所给文段:

另查明,双方之间未签订商品房认购协议或订购协议,而直接签订了《重庆市商品房买卖合同》,该合同附件仅有房产图一页,双方并未签订合同补充协议。合同签订后,凯邦公司也并未向刘德勉收取案涉房屋的契税、大修基金以及办理房屋产权登记费用。凯邦公司也未向刘德勉开具购房款发票。凯邦公司开发建设的凯邦两江城一期9号楼(住宅部分)于2018年7月11日取得原彭水苗族土家族自治县城乡建设委员会颁发的《重庆市建设工程竣工验收备案登记证》。经一审法院释明,刘德勉仍坚持其诉讼请求,而不变更为按照民间借贷法律关系主张权利。

一审法院认为,本案是一起商品房预售合同纠纷。本案的争议焦点在于刘德勉与凯邦公司之间签订的《重庆市商品房买卖合同》是否是为借款提供的担保。

数据摘录:
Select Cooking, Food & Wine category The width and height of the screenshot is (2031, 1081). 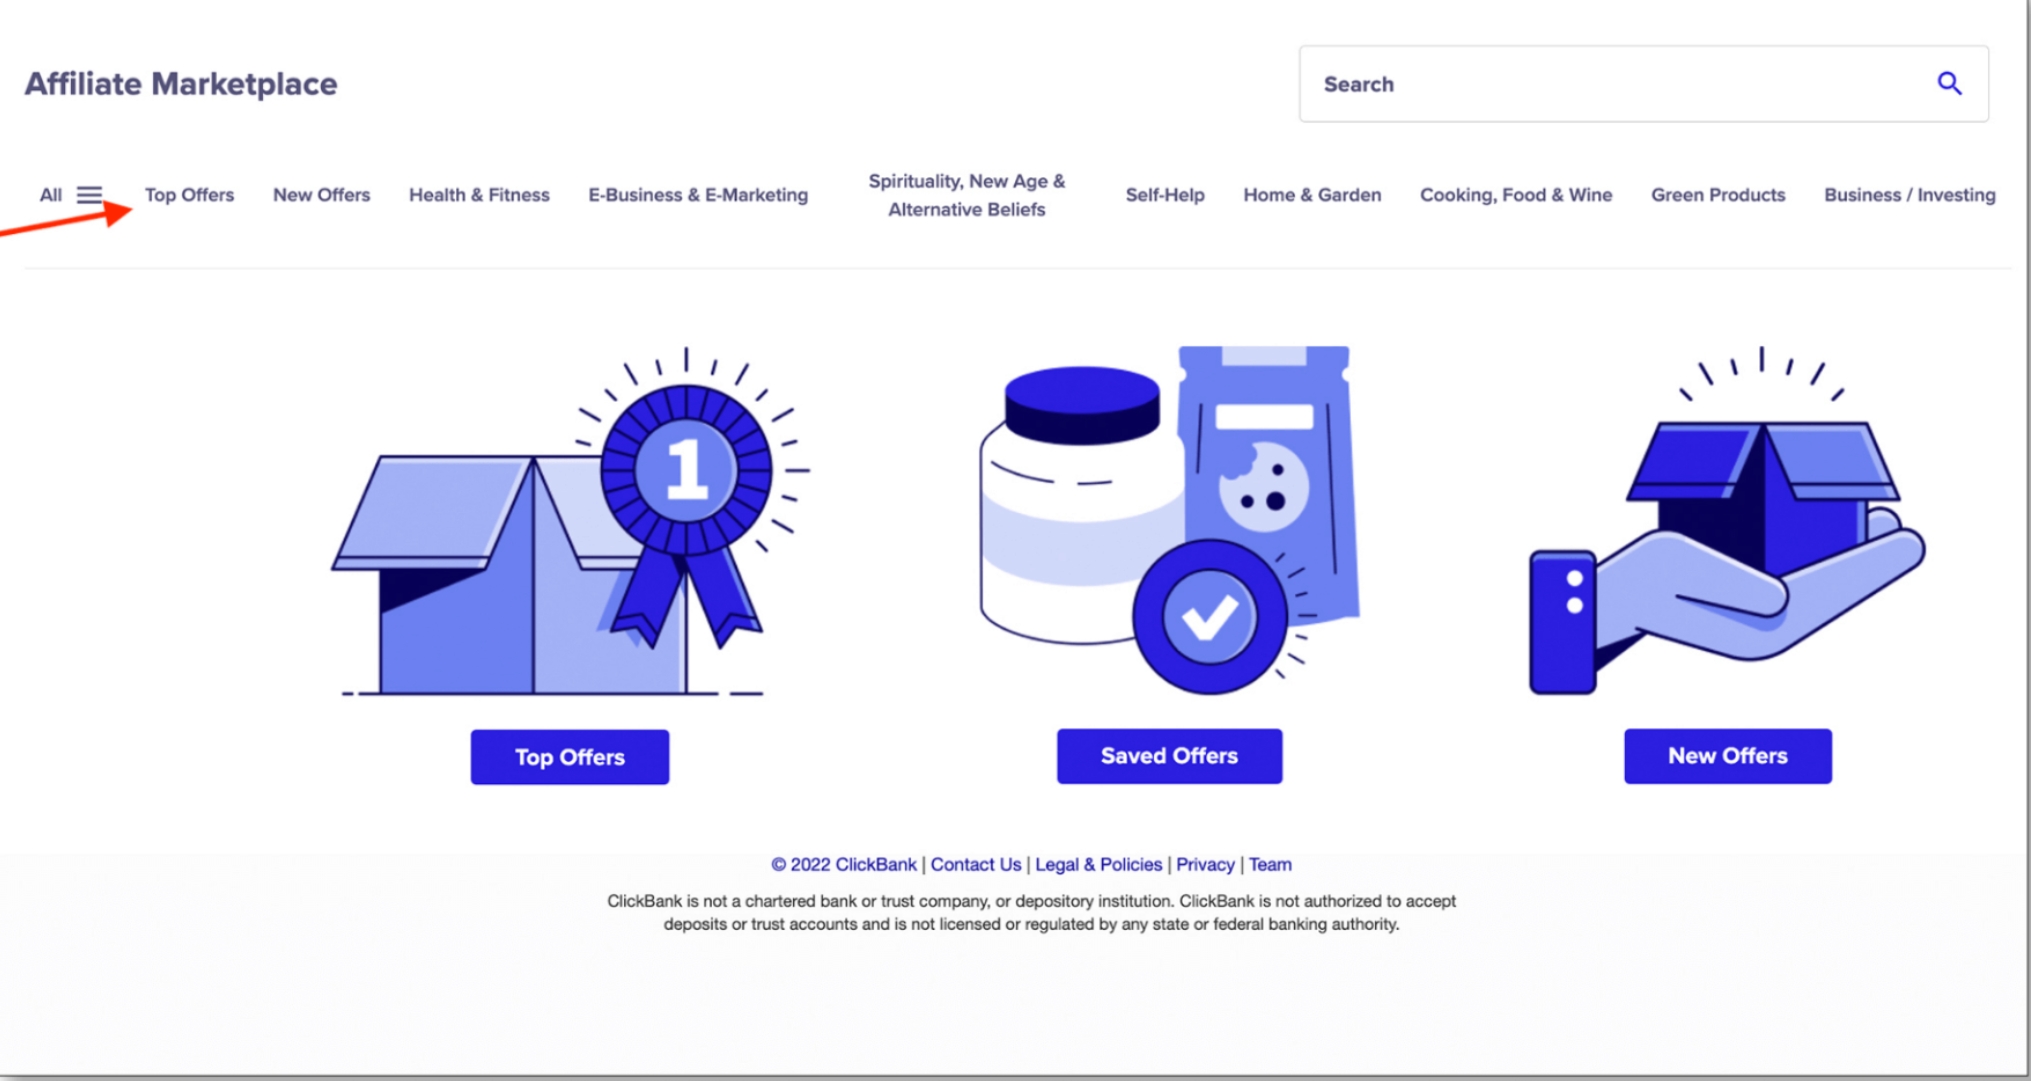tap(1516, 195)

练习要求:
1. 请把所给文段中从"另查明,双方之间未签订商品房"起一直到"照民间借贷法律关系主张权利。"为止的全部文字原样照录一遍。
2. 根据所给文段,凯邦两江城一期9号楼(住宅部分)是在哪一天取得《重庆市建设工程竣工验收备案登记证》的?

逐题答案:
1.
另查明,双方之间未签订商品房认购协议或订购协议,而直接签订了《重庆市商品房买卖合同》,该合同附件仅有房产图一页,双方并未签订合同补充协议。合同签订后,凯邦公司也并未向刘德勉收取案涉房屋的契税、大修基金以及办理房屋产权登记费用。凯邦公司也未向刘德勉开具购房款发票。凯邦公司开发建设的凯邦两江城一期9号楼(住宅部分)于2018年7月11日取得原彭水苗族土家族自治县城乡建设委员会颁发的《重庆市建设工程竣工验收备案登记证》。经一审法院释明,刘德勉仍坚持其诉讼请求,而不变更为按照民间借贷法律关系主张权利。

2. 2018年7月11日。